Your answer should be the lines of the material that include the word "computer".

Content starts

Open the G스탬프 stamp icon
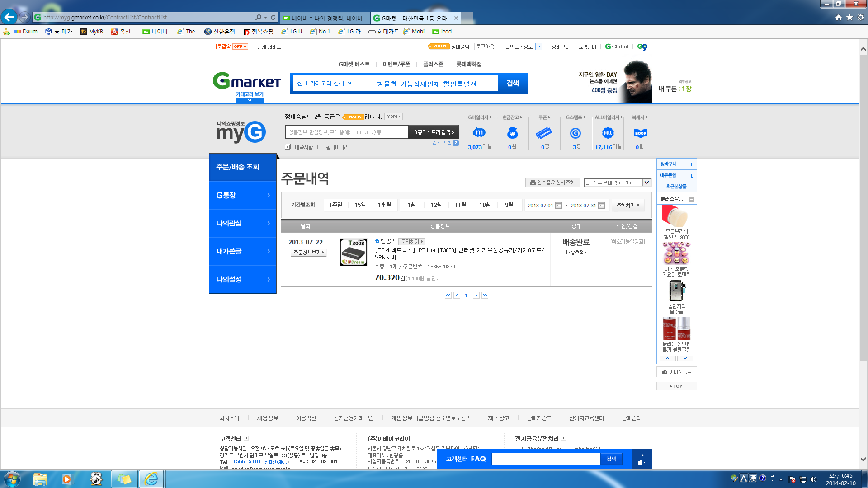 point(576,133)
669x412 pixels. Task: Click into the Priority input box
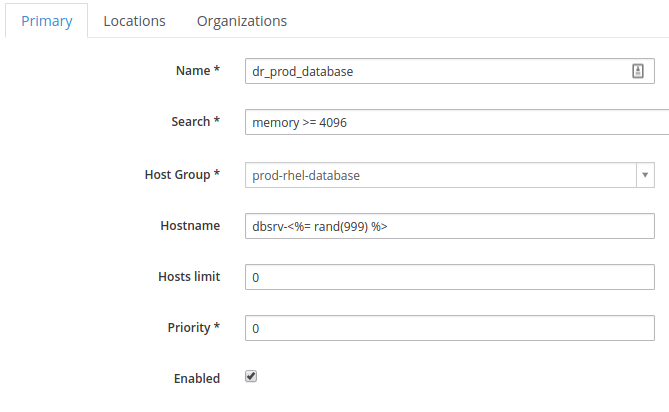point(450,328)

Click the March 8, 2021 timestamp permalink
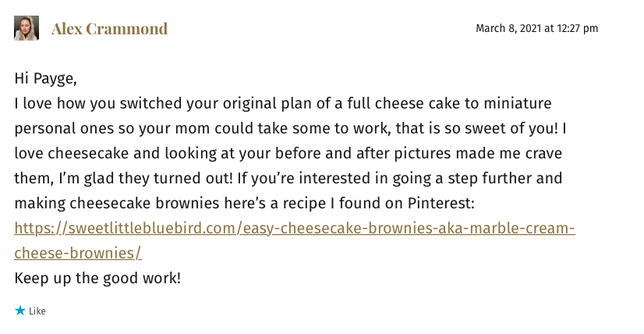pyautogui.click(x=537, y=28)
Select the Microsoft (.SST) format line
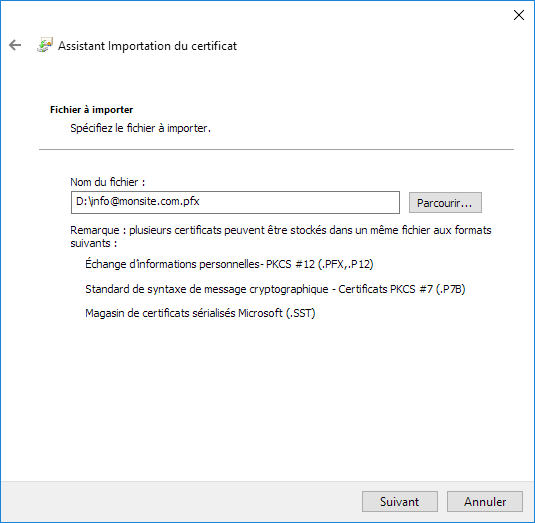This screenshot has height=523, width=535. [200, 313]
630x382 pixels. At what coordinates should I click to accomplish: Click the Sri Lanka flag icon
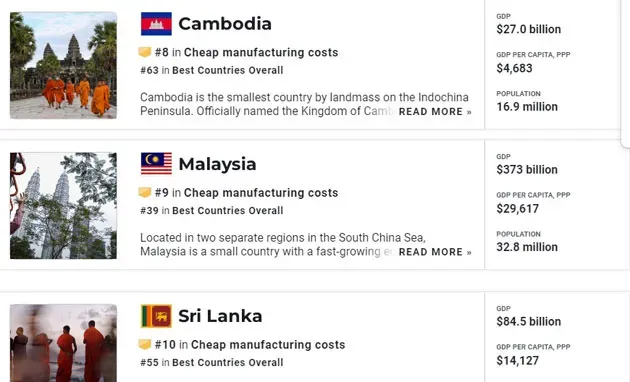click(x=156, y=316)
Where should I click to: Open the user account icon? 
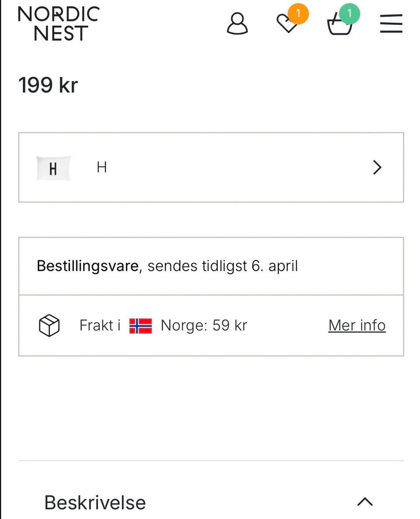click(237, 24)
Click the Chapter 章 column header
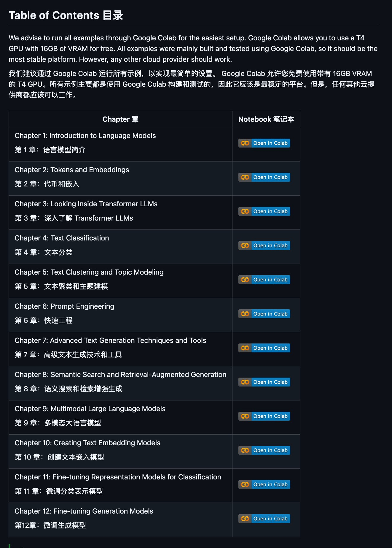The height and width of the screenshot is (548, 392). click(x=120, y=119)
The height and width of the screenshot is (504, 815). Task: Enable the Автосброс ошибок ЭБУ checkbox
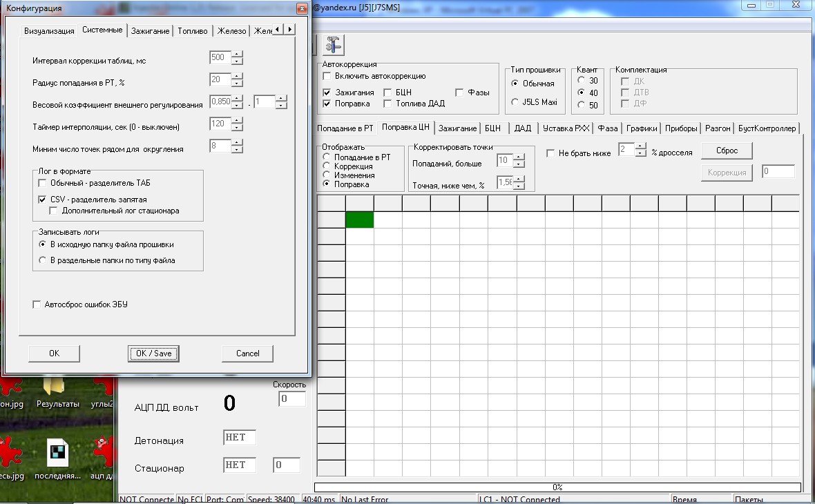[x=37, y=304]
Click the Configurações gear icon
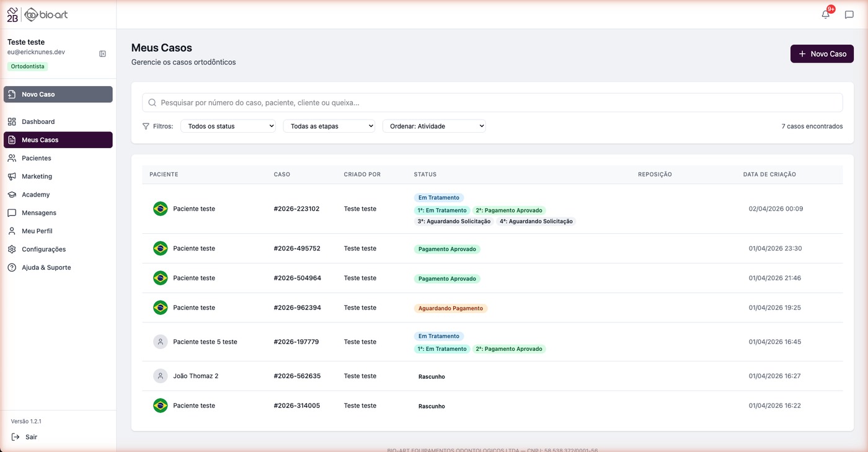Image resolution: width=868 pixels, height=452 pixels. pyautogui.click(x=12, y=249)
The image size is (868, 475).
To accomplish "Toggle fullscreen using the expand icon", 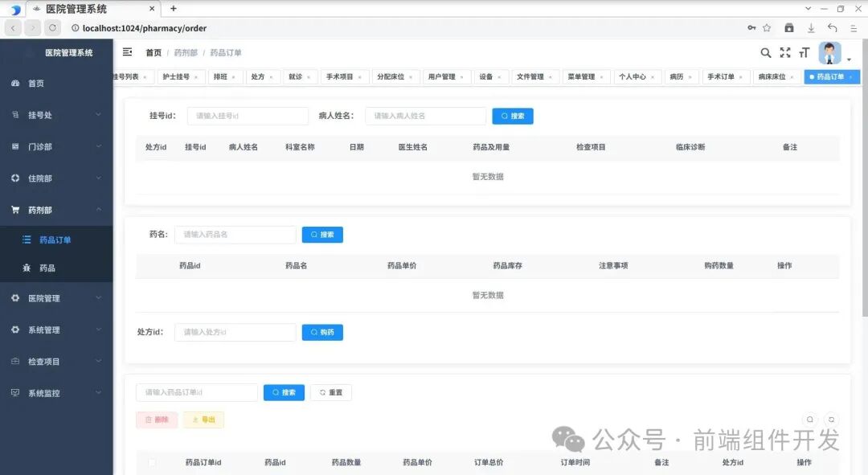I will tap(785, 52).
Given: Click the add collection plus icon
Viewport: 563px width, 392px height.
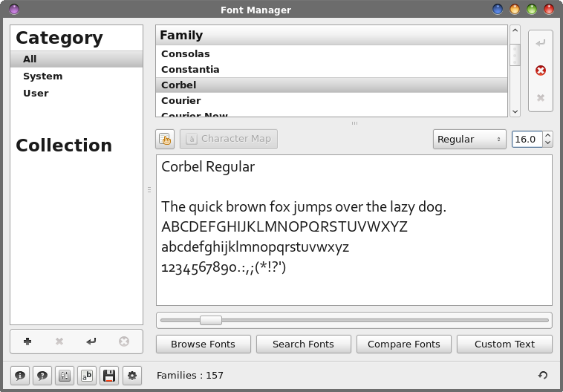Looking at the screenshot, I should coord(27,342).
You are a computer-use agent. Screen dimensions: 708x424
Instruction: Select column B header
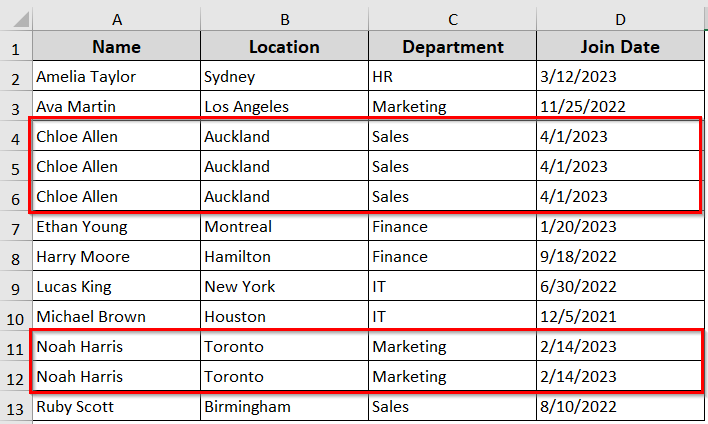coord(284,19)
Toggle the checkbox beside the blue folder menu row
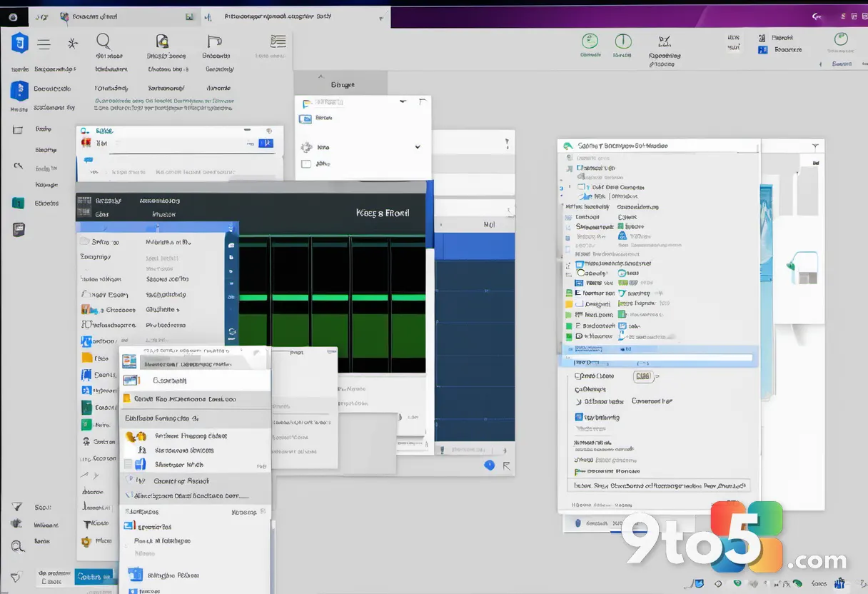Screen dimensions: 868x594 coord(128,464)
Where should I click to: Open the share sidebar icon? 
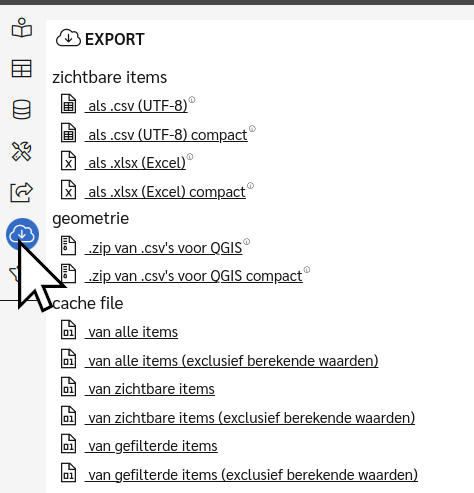tap(22, 192)
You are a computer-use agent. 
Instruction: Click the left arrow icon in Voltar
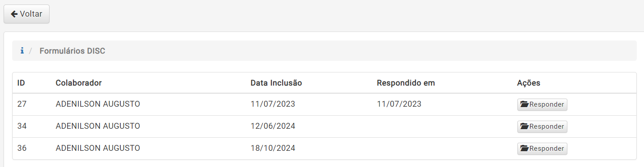coord(14,14)
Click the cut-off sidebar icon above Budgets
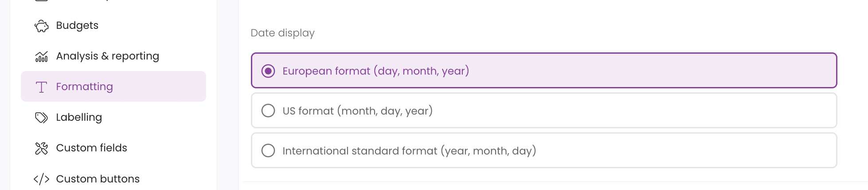The image size is (868, 190). [41, 1]
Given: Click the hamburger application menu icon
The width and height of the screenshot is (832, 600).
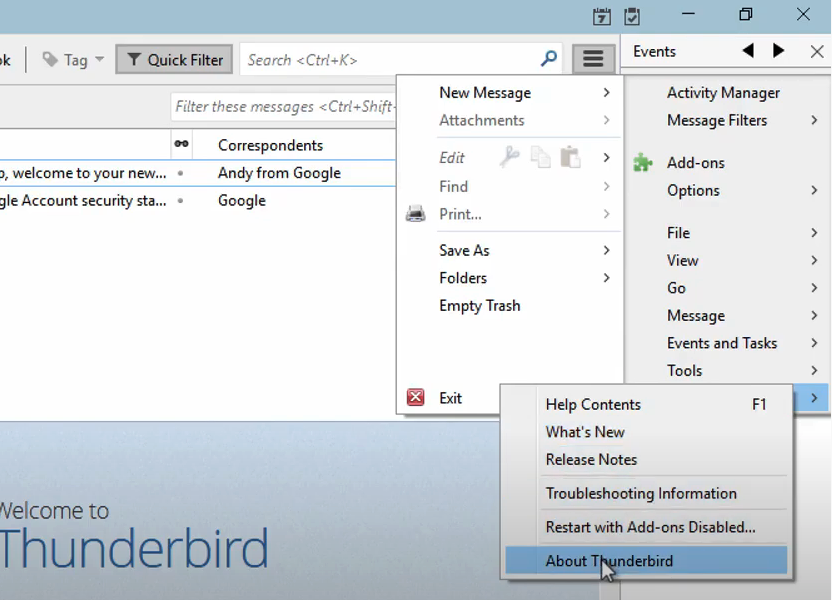Looking at the screenshot, I should click(593, 58).
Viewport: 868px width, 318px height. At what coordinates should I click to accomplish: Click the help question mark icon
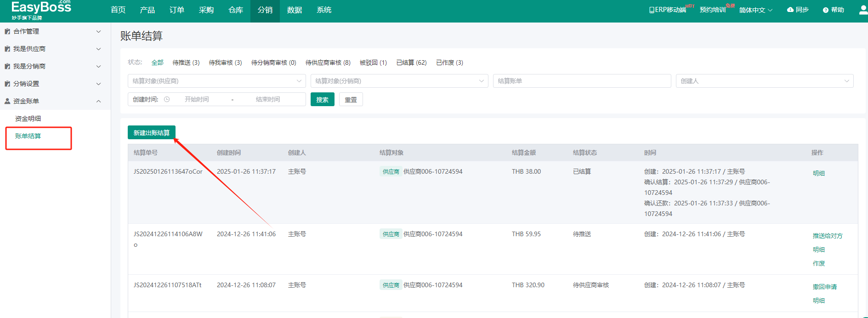click(x=825, y=10)
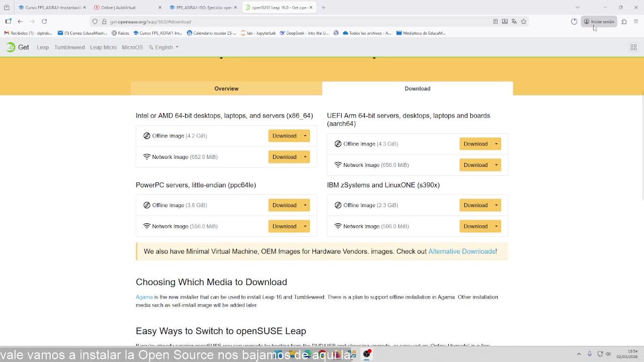The height and width of the screenshot is (362, 644).
Task: Click the back navigation arrow
Action: [20, 22]
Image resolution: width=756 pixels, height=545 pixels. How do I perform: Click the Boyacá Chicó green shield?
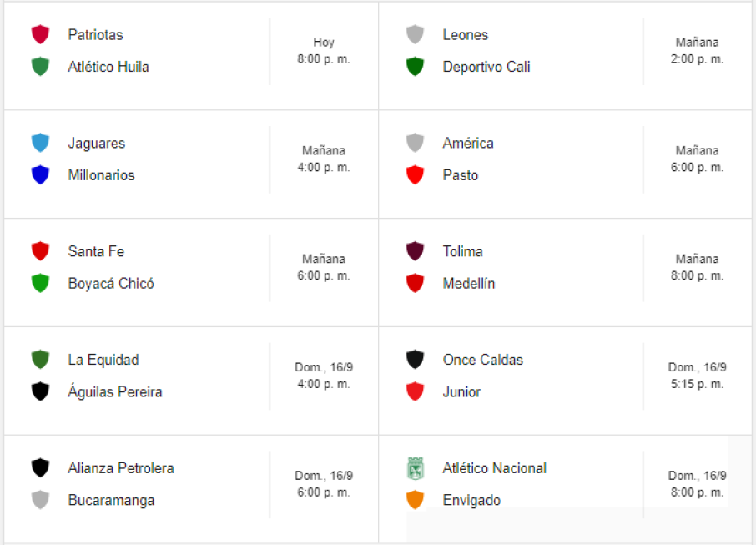(40, 284)
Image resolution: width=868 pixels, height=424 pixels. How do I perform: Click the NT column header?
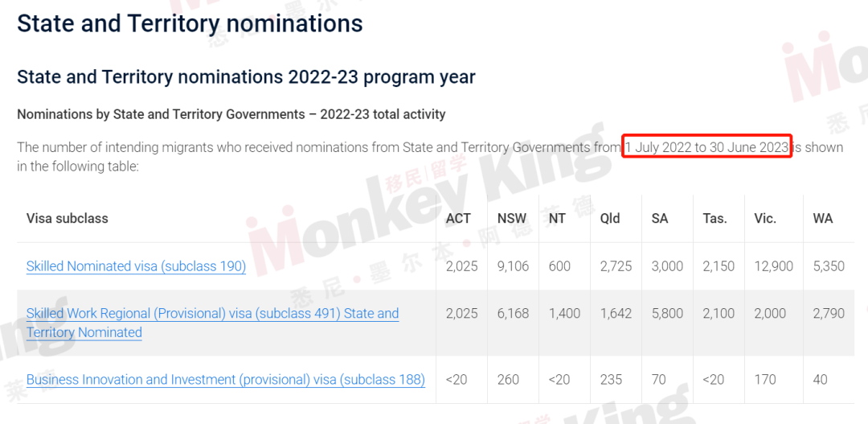coord(557,218)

Content ends

§ **Solution to this exercise**:
You are a computer-use agent. Screen dimensions: 708x424
You are a computer-use agent. 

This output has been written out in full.